Starting Thursday, the Food and Drug Administration will crack down on outsourcing facilities that make or distribute compounded alternatives to brand-name Ozempic and Wegovy.
State-licensed pharmacies and physicians were already stopped from doing so at the end of April, whereas the deadline for outsourcing facilities expires Thursday.
Ozempic and Wegovy are two injection products containing semaglutide produced by pharmaceutical giant Novo Nordisk. Ozempic is prescribed for Type 2 diabetes and Wegovy is for weight loss.
Semaglutide is a type of chemical known as a GLP-1 agonist, and physicians and outsourcing facilities were previously allowed to make and distribute compounded, off-brand versions of semaglutide products due to shortages.
Since the shortages are done, the FDA is no longer allowing compounding, it has explained on its website.
Another GLP-1, tirzepatide, is distributed by pharmaceutical company Eli Lilly under the names Mounjaro for diabetes and Zepbound for weight loss.
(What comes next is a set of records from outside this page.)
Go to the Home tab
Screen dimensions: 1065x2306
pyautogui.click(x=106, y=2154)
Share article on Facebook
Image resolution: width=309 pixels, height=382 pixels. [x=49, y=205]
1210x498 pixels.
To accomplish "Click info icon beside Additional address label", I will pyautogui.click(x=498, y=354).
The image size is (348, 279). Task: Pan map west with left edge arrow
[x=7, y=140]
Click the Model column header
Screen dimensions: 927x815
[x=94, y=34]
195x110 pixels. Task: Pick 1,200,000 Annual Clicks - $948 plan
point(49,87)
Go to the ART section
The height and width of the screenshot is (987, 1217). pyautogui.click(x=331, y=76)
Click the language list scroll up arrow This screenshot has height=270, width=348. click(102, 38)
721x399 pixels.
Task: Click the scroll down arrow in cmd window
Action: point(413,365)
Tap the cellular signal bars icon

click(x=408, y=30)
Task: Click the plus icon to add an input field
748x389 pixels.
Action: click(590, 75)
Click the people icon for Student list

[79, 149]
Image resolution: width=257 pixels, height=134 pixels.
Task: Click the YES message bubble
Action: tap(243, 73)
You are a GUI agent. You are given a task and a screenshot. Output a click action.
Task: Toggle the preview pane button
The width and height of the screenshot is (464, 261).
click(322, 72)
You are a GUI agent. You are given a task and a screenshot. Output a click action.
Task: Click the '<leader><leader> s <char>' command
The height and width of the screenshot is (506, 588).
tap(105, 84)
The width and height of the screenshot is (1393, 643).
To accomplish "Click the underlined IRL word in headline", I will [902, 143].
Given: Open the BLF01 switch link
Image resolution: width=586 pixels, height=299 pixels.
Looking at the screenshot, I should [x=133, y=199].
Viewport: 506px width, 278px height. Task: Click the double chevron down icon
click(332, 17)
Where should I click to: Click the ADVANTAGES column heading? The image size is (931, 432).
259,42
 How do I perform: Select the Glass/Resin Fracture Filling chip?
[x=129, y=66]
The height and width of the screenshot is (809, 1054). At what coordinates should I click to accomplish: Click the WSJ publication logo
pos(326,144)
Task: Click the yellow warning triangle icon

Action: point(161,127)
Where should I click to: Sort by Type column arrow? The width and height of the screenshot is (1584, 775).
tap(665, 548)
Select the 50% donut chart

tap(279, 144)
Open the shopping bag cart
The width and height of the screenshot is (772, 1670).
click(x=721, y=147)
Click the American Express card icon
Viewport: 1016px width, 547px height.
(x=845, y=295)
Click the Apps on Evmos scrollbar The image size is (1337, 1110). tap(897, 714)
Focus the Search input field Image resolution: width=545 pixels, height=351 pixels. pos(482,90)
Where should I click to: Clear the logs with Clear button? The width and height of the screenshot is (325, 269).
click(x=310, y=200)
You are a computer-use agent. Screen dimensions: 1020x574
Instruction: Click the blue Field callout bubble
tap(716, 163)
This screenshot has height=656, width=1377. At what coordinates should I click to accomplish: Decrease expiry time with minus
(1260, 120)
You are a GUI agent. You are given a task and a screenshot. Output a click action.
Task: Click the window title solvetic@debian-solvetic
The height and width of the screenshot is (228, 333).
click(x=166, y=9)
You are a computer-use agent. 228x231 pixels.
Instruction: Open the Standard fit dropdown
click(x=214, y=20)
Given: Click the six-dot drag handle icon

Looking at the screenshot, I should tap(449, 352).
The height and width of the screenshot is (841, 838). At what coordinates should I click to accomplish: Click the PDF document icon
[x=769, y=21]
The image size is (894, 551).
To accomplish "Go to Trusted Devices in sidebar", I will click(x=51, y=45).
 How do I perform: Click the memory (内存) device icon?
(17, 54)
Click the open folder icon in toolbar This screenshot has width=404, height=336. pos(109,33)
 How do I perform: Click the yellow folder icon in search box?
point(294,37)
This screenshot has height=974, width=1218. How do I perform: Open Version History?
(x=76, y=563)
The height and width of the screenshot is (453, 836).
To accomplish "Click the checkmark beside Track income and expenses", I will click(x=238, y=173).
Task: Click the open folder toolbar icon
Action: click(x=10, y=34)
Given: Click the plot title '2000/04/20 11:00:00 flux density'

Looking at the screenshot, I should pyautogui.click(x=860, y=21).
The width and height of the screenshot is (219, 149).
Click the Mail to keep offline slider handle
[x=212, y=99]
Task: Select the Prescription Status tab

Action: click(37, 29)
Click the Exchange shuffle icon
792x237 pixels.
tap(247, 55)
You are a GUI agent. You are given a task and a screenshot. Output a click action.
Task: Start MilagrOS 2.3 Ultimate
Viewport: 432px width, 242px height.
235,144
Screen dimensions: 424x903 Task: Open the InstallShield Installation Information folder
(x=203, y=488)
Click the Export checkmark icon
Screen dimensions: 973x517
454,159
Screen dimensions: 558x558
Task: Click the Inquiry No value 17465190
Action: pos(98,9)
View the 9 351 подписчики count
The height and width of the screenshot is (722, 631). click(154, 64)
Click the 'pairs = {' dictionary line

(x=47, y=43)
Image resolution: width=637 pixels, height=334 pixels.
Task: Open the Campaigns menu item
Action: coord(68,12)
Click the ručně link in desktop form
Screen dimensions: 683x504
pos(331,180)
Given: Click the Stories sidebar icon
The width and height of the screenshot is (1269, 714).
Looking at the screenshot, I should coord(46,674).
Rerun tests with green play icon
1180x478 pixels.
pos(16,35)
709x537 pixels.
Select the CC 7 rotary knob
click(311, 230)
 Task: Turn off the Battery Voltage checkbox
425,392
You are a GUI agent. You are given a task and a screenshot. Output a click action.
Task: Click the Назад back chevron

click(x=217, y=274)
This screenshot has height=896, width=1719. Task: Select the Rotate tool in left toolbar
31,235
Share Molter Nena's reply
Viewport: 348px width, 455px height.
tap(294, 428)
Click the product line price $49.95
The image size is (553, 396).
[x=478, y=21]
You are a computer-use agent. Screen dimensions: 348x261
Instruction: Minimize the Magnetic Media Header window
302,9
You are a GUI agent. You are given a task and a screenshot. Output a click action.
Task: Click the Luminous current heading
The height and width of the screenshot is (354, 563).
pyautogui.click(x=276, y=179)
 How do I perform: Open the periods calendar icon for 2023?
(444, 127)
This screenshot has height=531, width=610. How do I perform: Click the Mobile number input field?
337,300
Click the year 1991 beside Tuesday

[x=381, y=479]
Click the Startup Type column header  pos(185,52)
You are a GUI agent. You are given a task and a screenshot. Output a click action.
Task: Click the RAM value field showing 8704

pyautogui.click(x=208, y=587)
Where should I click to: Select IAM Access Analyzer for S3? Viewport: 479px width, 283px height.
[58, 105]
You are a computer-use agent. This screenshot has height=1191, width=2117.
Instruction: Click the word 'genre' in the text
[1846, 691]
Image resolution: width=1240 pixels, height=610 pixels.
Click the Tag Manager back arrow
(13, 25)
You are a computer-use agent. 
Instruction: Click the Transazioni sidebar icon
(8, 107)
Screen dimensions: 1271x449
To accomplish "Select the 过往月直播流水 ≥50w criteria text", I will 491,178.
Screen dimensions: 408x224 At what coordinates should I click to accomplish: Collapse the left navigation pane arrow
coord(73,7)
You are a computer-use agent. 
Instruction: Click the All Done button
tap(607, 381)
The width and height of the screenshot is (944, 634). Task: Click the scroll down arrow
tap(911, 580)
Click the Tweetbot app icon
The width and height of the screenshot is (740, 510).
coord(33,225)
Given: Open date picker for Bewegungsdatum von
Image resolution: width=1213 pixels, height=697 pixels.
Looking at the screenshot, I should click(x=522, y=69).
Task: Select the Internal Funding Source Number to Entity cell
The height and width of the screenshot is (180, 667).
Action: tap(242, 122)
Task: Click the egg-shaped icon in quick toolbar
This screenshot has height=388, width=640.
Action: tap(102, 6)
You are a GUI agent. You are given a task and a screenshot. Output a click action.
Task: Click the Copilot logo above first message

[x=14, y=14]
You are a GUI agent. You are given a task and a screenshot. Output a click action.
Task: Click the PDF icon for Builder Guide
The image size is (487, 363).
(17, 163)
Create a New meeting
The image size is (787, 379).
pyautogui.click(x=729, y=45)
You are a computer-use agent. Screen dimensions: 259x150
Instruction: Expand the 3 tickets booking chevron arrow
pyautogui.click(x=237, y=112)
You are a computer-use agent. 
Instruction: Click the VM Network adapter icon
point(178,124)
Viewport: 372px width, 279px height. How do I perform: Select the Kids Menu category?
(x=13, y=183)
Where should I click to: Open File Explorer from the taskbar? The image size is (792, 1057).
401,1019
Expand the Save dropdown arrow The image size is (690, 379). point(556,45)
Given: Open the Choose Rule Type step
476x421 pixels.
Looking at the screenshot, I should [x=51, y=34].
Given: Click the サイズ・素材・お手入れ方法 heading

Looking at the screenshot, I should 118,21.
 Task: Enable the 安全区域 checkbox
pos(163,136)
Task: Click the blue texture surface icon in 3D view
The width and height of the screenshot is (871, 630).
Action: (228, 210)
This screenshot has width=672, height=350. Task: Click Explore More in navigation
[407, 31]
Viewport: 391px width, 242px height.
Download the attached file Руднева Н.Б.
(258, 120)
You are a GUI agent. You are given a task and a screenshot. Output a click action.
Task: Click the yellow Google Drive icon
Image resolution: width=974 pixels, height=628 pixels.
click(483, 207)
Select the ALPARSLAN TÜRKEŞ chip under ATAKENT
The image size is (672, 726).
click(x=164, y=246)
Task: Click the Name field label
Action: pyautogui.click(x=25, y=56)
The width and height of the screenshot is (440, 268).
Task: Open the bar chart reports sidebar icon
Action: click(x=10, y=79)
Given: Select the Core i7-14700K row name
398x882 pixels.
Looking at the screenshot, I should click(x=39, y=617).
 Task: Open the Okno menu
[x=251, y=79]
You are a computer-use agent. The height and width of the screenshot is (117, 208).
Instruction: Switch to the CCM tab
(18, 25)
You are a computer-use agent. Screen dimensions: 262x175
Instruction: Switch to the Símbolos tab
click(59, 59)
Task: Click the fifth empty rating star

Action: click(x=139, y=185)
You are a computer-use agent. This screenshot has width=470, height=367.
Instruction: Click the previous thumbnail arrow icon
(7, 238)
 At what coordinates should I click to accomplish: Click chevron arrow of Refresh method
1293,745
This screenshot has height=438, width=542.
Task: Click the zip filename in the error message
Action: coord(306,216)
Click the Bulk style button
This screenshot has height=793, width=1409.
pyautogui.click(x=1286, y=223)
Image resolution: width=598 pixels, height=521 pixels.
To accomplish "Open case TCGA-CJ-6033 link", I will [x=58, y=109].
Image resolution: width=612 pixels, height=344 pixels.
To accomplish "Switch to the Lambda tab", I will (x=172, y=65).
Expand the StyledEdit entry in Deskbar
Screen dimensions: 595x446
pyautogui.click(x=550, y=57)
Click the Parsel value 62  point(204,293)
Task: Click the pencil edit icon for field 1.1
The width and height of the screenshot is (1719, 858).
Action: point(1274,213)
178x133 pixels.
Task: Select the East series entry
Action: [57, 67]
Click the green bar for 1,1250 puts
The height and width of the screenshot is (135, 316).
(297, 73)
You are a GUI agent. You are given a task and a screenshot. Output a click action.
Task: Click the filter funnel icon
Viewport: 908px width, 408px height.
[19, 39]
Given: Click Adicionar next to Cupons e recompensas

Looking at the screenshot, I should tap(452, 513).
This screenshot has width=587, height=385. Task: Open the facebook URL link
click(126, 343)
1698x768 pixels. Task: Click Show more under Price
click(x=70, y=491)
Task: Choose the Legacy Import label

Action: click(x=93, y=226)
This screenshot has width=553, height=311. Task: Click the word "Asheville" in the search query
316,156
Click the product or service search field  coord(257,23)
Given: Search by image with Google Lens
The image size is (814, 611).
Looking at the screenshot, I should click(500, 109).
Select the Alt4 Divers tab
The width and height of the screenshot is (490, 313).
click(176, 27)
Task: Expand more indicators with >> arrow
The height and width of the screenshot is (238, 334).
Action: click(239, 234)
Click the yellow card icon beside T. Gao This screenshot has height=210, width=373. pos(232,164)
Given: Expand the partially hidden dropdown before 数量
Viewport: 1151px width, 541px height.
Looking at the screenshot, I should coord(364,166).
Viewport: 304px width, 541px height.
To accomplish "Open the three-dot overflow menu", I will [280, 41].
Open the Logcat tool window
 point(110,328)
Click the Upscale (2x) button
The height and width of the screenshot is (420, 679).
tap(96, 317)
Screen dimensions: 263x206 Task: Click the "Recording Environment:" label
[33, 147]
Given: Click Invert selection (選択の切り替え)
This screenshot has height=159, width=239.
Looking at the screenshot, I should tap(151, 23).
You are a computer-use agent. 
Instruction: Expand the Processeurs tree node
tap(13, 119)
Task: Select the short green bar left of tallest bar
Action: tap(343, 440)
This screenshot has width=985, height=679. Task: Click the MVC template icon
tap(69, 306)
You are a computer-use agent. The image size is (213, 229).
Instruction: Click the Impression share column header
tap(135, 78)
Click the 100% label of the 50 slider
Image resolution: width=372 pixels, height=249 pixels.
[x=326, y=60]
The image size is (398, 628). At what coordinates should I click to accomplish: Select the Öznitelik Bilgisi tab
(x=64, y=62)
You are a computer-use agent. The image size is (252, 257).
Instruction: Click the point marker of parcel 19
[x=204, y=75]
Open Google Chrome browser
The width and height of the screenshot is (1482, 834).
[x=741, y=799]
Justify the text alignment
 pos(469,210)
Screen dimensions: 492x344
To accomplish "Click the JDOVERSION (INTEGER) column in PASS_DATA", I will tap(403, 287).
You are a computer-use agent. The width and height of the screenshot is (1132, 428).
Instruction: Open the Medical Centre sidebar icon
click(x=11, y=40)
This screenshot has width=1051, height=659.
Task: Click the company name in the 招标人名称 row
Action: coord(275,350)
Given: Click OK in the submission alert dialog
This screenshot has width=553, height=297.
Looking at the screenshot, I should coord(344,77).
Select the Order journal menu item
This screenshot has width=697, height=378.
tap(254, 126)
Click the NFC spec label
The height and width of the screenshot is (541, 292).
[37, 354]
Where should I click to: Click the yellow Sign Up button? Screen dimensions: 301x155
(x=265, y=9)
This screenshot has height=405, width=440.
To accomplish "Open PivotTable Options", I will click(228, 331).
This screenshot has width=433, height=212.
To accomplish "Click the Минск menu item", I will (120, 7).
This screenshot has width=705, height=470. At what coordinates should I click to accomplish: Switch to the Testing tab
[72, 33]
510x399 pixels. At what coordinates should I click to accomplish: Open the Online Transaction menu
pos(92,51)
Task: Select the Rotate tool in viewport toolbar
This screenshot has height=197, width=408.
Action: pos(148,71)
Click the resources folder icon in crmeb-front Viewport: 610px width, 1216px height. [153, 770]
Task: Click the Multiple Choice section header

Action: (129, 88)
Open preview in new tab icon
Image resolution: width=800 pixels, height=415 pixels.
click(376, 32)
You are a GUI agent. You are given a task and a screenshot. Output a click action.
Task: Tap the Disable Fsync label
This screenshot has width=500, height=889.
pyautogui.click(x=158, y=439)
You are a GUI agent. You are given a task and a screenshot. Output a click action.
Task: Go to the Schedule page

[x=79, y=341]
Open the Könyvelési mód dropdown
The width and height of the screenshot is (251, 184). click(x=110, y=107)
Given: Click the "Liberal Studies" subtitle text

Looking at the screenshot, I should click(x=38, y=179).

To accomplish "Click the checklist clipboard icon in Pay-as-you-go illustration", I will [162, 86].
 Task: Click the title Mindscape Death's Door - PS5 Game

The deadline for state-licensed pharmacies and physicians who compounded tirzepatide passed in February, while the deadline for outsourcing facilities passed on March 19.
The compounded pharmaceuticals industry contends that, contrary to what the FDA has said, both chemicals are still in shortage and making compounded versions of them should still be allowed.
Outsourcing Facilities Association Chairman Lee Rosebush told CNN he has “provided information to the administration … that these products – both GLP-1s – are still in shortage. What I’m afraid of happening at the end of this week when the deadline hits is that patients and providers won’t have access to the medications they need, and they will be financially impacted as they move forward because of this.”
Telehealth company Noom plans to provide alternative doses of compounded semaglutide after the deadline; the doses are in alternative amounts personalized for patients.
Noom CEO Geoff Cook told Reuters that “there is a personalized, and there has always been a personalized, exception.”
The makers of the brand-name medicines are strongly against the continued production of compounded alternatives and disagree that there is a personalization exemption when it comes to compounded drugs.
“Anyone continuing to sell mass-compounded tirzepatide, including by referring to it as ‘personalized,’ ‘tailored’ or something similar, is breaking the law and putting patients at risk,” Lilly said in a statement to CNN.
A Novo Nordisk spokesperson told Reuters that “compounders cannot evade federal compounding laws by selling knockoff semaglutide drugs with manipulated, unnecessary, and pretextual changes to doses and ingredients.”
Some medical professionals are also concerned about the quality of compounded medicines.
“We have been conducting a reckless national experiment with compounded new weight-loss drugs,” Dr. David Kessler, former FDA commissioner, said at a congressional hearing in April.